Azure vs AWS for Data Engineers in 2026 — A Real Comparison
Most data engineers are asked to work on Azure or AWS — and increasingly both. This is a direct comparison of the core services on each platform, focused specifically on what a data engineer actually spends their day using.
Storage: ADLS Gen2 vs Amazon S3
Both are object storage services with virtually unlimited capacity. The core architecture is the same — files stored in containers or buckets, accessed via SDKs or pipelines.
ADLS Gen2 (Azure) adds hierarchical namespace — you can have real directory structure with file-level permissions using Azure RBAC and Active Directory integration. This matters a lot in enterprise environments that need fine-grained access control down to the folder level.
Amazon S3 is simpler — flat namespace with bucket and prefix. S3 is the most widely used cloud storage service in the world and integrates with everything. S3's IAM permission model is extremely flexible but more complex to configure.
Verdict: both do the same job. Learn S3 if AWS-focused, ADLS Gen2 if Azure-focused. The concepts transfer.
Orchestration: ADF vs AWS Glue / Step Functions
Azure Data Factory is a managed orchestration and ETL service with a rich drag-and-drop UI. It handles pipeline scheduling, monitoring, retries, and connections to 90+ data sources.
AWS splits this responsibility: AWS Glue handles ETL (similar to ADF data flows), while Step Functions handles workflow orchestration. Many AWS teams use Apache Airflow on MWAA instead of Step Functions for complex pipelines.
Verdict: ADF is more unified and beginner-friendly. The AWS equivalent requires combining multiple services. For job market reach, ADF is listed in more Azure job descriptions than Glue is in AWS job descriptions.
Processing: Azure Databricks vs AWS EMR / Databricks
Azure Databricks and AWS Databricks are the same product — Databricks runs on both clouds. If you learn Databricks on Azure, the same PySpark code runs identically on AWS.
AWS also has EMR (Elastic MapReduce) for managed Spark clusters without Databricks. EMR is cheaper than Databricks but requires more manual configuration. Most AWS shops running serious data engineering use Databricks rather than bare EMR.
Verdict: Databricks is cloud-neutral. Learning it on Azure prepares you for AWS and GCP Databricks roles.
Warehousing: Synapse vs Redshift
Azure Synapse Analytics and Amazon Redshift are both distributed SQL data warehouses for analytical workloads.
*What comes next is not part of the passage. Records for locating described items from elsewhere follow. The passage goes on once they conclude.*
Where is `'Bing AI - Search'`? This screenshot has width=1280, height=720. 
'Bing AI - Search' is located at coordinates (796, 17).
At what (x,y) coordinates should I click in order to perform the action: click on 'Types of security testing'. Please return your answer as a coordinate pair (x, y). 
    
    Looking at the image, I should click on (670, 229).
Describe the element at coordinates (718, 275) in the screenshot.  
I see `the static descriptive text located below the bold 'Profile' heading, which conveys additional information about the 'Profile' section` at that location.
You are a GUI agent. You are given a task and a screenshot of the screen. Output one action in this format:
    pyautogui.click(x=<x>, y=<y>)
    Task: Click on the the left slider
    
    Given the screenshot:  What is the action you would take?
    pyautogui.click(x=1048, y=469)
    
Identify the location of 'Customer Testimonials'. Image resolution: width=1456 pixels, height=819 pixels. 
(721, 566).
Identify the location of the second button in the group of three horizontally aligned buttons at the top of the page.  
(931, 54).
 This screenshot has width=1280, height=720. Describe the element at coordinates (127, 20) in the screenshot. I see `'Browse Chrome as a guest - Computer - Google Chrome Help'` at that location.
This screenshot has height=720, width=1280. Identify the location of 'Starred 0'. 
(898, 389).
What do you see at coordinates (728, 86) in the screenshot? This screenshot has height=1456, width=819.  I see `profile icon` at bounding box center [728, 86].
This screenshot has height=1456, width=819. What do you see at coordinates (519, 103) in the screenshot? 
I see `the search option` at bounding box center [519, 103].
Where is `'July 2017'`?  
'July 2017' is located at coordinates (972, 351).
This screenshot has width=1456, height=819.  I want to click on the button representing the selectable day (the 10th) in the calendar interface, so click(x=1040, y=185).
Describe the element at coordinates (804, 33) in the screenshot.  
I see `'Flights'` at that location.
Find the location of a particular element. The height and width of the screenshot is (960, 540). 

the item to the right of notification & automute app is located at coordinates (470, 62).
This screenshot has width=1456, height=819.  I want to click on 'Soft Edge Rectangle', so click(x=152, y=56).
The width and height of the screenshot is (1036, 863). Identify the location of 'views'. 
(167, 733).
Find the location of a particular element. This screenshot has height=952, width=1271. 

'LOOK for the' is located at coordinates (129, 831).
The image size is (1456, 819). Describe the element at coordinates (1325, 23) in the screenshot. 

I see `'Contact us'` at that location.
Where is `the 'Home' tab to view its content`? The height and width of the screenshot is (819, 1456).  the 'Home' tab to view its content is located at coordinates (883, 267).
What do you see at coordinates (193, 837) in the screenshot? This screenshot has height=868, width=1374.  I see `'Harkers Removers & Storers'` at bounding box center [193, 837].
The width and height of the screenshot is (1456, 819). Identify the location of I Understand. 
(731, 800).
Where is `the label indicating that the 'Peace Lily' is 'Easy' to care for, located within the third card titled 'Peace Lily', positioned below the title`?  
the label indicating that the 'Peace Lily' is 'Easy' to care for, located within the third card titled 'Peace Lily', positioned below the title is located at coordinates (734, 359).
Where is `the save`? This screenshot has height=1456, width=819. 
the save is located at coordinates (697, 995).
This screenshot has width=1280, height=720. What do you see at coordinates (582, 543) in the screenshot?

Synapse integrates tightly with the rest of the Azure stack — ADLS Gen2, Databricks, Power BI all connect natively. Synapse also supports Apache Spark inside the same workspace, blurring the line between data lake and warehouse.
Redshift is AWS-native, tightly integrated with S3, Glue, and IAM. Redshift Spectrum allows querying S3 data directly from Redshift without loading it.
Verdict: similar capabilities, different integration story. If your stack is Azure, Synapse. If AWS, Redshift.
Which should you learn for your first DE job?
For H1B-sponsored jobs in the US: Azure is the better first choice. Enterprise companies — consulting firms, banks, hospitals, government contractors — overwhelmingly use Azure because of existing Microsoft relationships. These organizations sponsor H1B more than pure tech companies.
Look at the H1B visa sponsorship data: the top sponsors are Infosys, Tata, Cognizant, Wipro, Capgemini, Accenture. All of them do heavy Azure work for their enterprise clients.
For product companies and startups: AWS is more common. But these companies sponsor H1B at lower rates.
Conclusion: learn Azure first to maximize your H1B job options. Learn AWS second to broaden your market.